東幕下8枚目西ノ龍との、連勝同士の一番は、立ち合いで左を差し、主導権を握りかけた。だが、相手に小手に振られ、即座に突かれると距離を取られた。それでも炎鵬は食い下がり、2度、3度と左を差しては、小手に振られてから突き放された。相手の左をたぐって一本背負いも試みる動きを見せながら、寄り立てたが、土俵際で最後は突き落とされた。首根っこごと、上から体重をかけられる強引な攻めに屈し、2勝1敗となった。

ただ突き落としの際に、西ノ龍の右足甲が返っており、炎鵬が落ちるのと同体ではないかと物言いがついた。3分近い、長い協議の末、行司軍配通り、相手方の勝ちとなった。「土俵際の詰め。あそこは出るしかなかったので出た。自分の弱み、軽さが出た」と、土俵際で逆転された格好となり、悔しさをにじませた。

取組後は、相手の突きが入った右目を痛そうに押さえながら取材に応じた。取材が終わることには、わずかに腫れてきていたが「こういう日もある。もちろん、負けるのは1番悔しい。でも、負けることにも意味がある。よかったところもある。良かったところは褒めてあげたい。(右目は)大丈夫」と、前向きに話した。

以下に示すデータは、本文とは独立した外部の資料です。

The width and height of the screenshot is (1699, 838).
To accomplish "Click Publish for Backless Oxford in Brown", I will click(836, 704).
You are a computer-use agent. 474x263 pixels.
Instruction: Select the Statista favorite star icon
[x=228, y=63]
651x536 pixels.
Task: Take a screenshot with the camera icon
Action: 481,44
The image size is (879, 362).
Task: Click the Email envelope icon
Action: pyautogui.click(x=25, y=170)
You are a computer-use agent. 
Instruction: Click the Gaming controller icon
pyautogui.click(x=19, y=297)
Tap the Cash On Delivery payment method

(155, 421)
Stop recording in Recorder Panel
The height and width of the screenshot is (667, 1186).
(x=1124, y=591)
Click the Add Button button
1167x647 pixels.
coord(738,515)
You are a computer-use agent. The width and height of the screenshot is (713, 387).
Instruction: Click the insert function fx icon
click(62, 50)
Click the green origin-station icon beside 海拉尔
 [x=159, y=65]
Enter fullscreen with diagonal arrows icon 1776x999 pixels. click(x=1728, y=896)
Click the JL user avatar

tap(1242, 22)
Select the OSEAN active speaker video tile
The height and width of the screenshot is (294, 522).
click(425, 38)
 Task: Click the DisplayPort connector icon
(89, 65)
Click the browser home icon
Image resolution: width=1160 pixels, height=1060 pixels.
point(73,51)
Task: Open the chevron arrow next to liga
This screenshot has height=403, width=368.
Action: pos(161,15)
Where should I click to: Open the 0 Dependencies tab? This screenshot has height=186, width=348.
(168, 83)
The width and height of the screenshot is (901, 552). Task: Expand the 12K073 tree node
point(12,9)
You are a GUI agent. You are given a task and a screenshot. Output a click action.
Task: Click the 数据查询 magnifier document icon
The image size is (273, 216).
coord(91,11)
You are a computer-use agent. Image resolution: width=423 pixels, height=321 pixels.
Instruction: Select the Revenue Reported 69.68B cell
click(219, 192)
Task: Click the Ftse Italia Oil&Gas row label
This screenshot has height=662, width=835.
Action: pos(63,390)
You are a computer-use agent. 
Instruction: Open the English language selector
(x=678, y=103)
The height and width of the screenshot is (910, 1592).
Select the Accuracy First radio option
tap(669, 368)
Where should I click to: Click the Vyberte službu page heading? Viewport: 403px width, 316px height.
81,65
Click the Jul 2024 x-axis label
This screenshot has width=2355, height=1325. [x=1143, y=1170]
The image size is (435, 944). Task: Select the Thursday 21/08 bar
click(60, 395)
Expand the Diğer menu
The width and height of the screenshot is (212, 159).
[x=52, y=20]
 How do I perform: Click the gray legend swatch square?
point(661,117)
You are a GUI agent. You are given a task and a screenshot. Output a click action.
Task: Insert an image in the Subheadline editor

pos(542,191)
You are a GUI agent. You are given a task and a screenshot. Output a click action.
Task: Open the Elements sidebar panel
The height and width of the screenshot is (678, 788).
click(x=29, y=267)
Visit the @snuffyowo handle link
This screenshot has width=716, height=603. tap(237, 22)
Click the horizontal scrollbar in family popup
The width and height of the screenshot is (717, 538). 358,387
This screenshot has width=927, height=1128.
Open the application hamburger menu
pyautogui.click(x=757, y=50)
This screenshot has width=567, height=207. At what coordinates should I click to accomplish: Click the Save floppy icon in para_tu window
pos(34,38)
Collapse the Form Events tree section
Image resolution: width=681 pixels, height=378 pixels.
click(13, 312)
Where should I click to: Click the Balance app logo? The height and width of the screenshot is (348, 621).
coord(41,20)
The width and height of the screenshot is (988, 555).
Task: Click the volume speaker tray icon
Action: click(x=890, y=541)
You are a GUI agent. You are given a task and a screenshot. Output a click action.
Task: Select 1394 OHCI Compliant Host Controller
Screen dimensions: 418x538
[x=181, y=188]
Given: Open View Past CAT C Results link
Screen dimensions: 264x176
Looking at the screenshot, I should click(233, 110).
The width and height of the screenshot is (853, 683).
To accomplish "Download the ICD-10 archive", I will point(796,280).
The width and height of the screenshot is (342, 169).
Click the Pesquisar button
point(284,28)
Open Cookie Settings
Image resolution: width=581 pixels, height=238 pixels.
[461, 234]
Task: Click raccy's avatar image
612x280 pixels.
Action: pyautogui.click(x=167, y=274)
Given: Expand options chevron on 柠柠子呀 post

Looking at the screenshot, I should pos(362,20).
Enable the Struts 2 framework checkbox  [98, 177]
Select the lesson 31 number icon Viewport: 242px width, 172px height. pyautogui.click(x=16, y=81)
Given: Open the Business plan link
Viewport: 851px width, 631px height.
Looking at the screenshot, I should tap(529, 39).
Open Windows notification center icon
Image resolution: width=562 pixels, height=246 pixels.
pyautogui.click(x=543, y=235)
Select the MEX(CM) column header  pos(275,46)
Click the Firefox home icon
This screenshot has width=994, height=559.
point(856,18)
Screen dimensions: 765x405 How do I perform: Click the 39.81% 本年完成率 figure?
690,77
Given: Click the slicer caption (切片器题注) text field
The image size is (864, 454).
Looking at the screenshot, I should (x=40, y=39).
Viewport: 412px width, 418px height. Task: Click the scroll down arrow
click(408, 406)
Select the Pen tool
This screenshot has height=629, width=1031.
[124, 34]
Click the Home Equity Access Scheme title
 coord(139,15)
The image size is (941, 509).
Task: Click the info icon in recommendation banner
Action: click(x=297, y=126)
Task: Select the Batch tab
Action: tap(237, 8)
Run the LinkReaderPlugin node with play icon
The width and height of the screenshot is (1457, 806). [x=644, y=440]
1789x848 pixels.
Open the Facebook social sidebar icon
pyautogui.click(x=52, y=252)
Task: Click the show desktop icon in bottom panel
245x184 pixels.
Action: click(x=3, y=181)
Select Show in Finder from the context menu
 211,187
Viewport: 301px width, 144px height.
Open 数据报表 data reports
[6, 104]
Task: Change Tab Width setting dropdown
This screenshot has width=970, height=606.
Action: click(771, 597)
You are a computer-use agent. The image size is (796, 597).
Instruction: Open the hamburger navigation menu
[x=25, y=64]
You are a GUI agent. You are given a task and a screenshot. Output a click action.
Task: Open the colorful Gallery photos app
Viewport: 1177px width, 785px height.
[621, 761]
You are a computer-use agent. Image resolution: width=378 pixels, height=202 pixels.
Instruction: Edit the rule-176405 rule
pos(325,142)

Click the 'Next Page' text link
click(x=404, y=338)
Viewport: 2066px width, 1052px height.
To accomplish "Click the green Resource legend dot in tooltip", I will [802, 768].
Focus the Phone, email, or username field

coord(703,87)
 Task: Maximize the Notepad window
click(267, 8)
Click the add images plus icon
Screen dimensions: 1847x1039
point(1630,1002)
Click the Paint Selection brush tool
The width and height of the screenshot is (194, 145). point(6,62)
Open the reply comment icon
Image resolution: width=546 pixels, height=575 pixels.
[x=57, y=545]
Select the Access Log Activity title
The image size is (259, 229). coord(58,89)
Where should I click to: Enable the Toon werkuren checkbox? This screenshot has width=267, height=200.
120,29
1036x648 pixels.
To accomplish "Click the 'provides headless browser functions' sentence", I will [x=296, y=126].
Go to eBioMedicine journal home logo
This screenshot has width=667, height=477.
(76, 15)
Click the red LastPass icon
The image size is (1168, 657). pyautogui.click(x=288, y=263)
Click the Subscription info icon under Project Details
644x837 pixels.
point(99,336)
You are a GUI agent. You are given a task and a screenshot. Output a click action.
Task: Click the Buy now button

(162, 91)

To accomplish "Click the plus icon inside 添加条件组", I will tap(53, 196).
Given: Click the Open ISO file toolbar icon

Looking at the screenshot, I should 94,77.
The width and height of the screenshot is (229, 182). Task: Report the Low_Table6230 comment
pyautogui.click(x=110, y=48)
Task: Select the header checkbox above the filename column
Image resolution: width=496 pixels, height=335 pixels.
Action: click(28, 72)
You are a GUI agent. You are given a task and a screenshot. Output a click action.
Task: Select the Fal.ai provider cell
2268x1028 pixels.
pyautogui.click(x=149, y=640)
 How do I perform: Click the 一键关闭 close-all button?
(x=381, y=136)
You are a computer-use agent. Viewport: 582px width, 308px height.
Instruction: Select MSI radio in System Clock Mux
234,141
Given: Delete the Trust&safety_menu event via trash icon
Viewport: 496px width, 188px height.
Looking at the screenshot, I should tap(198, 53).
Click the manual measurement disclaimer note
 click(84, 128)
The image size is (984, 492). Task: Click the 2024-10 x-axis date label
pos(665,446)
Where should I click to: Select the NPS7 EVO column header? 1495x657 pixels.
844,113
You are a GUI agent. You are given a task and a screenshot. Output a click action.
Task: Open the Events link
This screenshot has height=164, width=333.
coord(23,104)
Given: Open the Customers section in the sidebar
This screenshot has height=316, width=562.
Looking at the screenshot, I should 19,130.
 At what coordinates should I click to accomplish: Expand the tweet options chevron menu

首の大けがで7場所連続休場から序ノ口で再起し、先場所まで5場所連続で6勝1敗の好成績を収めてきた。7戦全勝なら、来場所の十両昇進を確実にできる、幕下15枚目以内に入ってきたことで、関取復帰の可能性もあった中で痛恨の1敗。来場所の再十両は、絶望的となった。それでも「今日は今日、明日は明日。また頑張ります」と、気落ちした様子は見せなかった。すでに次の一番を見据え、前向きだった。